In reply to Ayrton:
a) great thing. have fun.
b) decent film idea so long as you avoid all the usual dull cliches many amature films fall into, ie making it about you, rather than about the trip. even the climbing gets boring fast if its not super duper amazing.
but a good road trip/travel bio with climbing as a personal narrative could work - mind you, everything else has to be interesting too. 30mins of grunting, repeats and climbers lingo wont keep many asses on seats.
tips:
show local stuff, and not just zany 'freakin hardcore man' shit (its not a snow boarding film).
avoid cliches and give some sincere depth (token temples and fried cockroaches in thailand isnt interesting)
give some 'why' to it (show some process, give things a reason)
be someone interesting (yet another 'dude' whooping it up with no views on the world throws away the films star actor. be an interesting person doing interesting things).

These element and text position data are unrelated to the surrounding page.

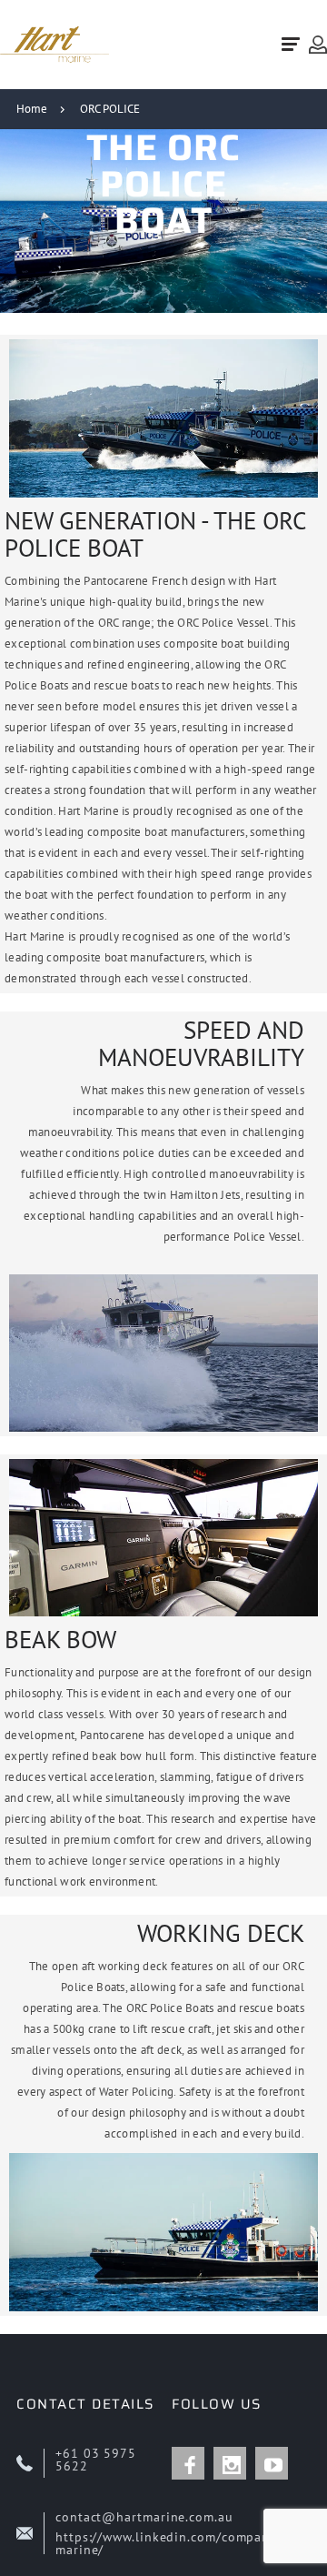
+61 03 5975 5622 (95, 2459)
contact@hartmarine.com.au (144, 2517)
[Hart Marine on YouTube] (271, 2463)
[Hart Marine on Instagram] (229, 2463)
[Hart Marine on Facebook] (188, 2463)
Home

go beyond lonely planet (weve all seen the usual culture shock stuff like cheao thai bungalows, flushing toilets in australia and fat people with guns in the us - give us something new).
tits (if all else fails, at least have girls in bikinis)
that may sound picky, but after seeing loads of climbing films, tho ones i remember are not for the climbing but for the 'where, who and how'.
in your research, look beyond climbing films for ideas (both to pursue and avoid). other genres like kayaking, war tourism and foodism often have interesting ideas - climbing films are pretty unsophisticated really.
if you drop by japan let me know. some good granite, weird shit and i will hold your camera for a few days.